Elle regarda Oskar, l’autre Oskar. Il suffirait peut-être qu’elle lui raconte tout et il pourrait le faire, sauver Anne-Lise, non ?

Mais pendant la pause elle eut l’étrange impression qu’Anne-Lise l’évitait. Sûrement, elle avait passé le cours de maths à l’observer et à observer Oskar. Puis elle n’avait pas du tout compris la question de la prof. Elle n’avait pas la moindre idée de quoi on parlait d’ailleurs. Ce qui lui avait provoqué un rire nerveux. Désastre sur toute la ligne.

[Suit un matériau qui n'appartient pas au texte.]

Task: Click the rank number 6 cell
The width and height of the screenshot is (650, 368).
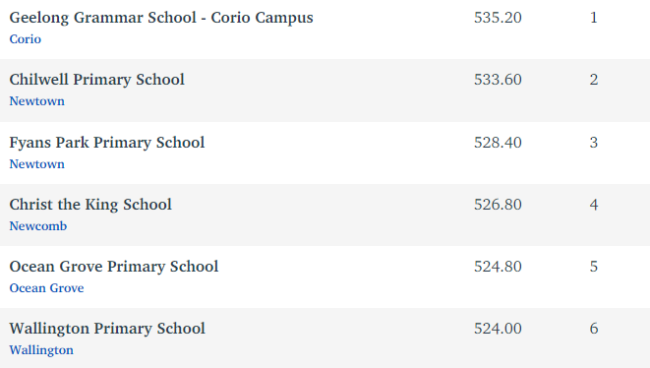Action: coord(594,329)
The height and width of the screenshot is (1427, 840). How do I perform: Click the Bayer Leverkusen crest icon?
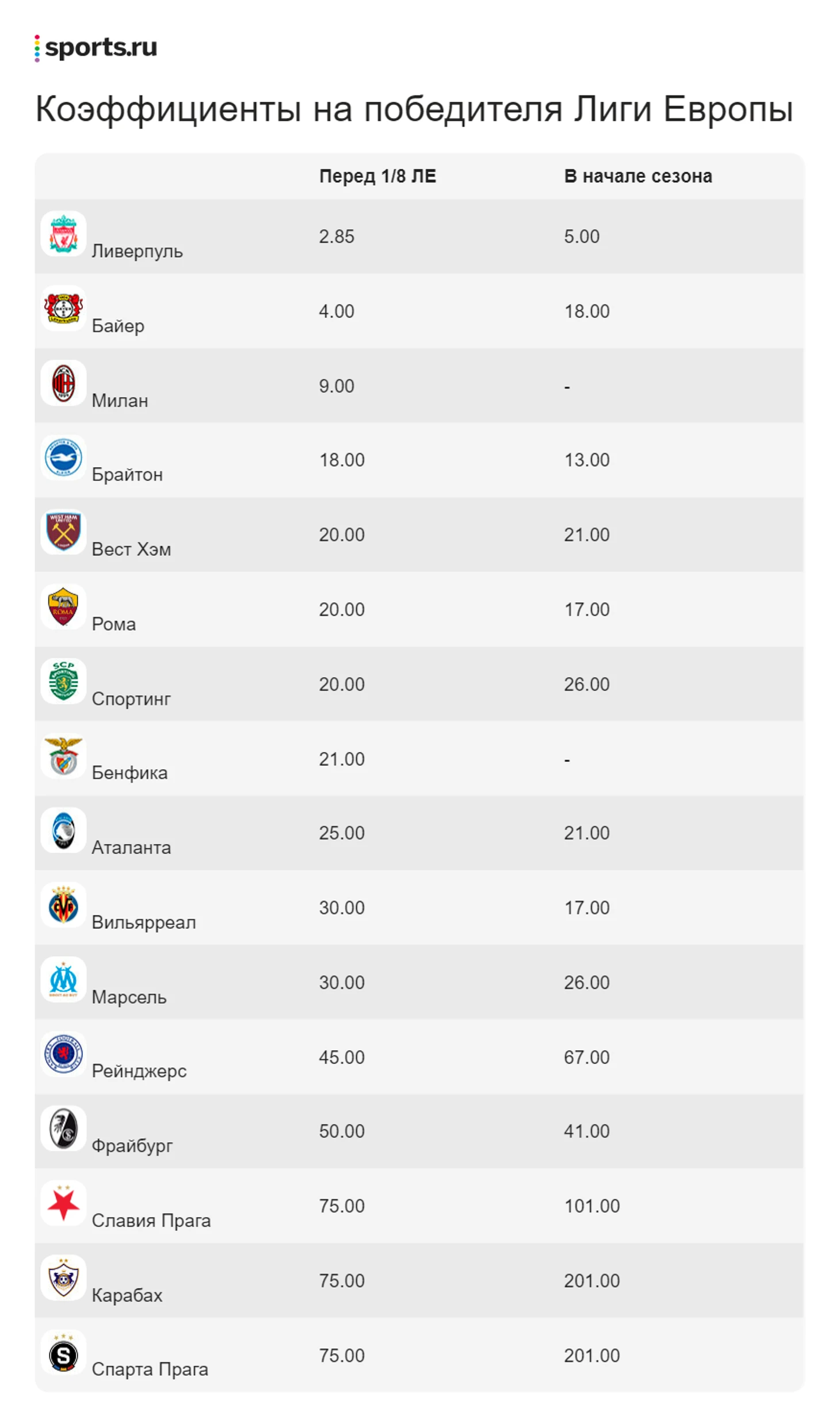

Elle devait laisser de côté son retentissant échec scolaire pour accomplir sa mission. Si Anne-Lise l’évitait, il restait une deuxième piste.

Elle s’approcha d’Oskar. Il était à l’entrée du terrain de sport, complètement différent sans les cages en métal.

- Ah, c’est toi ? lui sourit-il. Pas ton point fort les maths ?

Il était incroyable à quel point il lui ressemblait. Surtout quand il souriait. Depuis combien de temps elle n’avait pas vu l’autre Oskar, son Oskar, lui sourire ?

Elle sentit ses joues rougir. Mince, ce n’était pas le bon moment.

- Je t’ai vue hier dans le parc. J’ai adoré ton morceau. Depuis combien de temps tu joues de la flûte ?

- Comment ça de la flûte ? cria un garçon juste à côté de son oreille.

Tout un groupe. Ils étaient juste derrière eux avec un ballon de basket. Oskar devint tout rouge.

- Quoi ? C’est quoi ?

- Oskar joue de la flûte !!!

- Hein, Oskar, c’est ta copine, la matheuse ?

Gestes pour feindre la position des mains sur une flûte traversière. Gros rires.

Mince.

- Pas du tout, répondit-il, je ne sais pas de quoi elle parle.

Ils s’éloignèrent en rigolant. Un d’entre eux pourtant était avec Oskar dans le kiosque à musique. Il tourna la tête vers Eveline avec un regard noir.

Elle avait tout gâché.

Elle avait tout gâché avec les deux Oskar.

Cela faisait tout aussi mal.

Anne-Lise passait avec Zoé et d’autres filles vers le bâtiment principal. Eveline les entendit rigoler. Elles étaient en train d’imiter ses réponses pendant l’heure de maths.

Fichue journée.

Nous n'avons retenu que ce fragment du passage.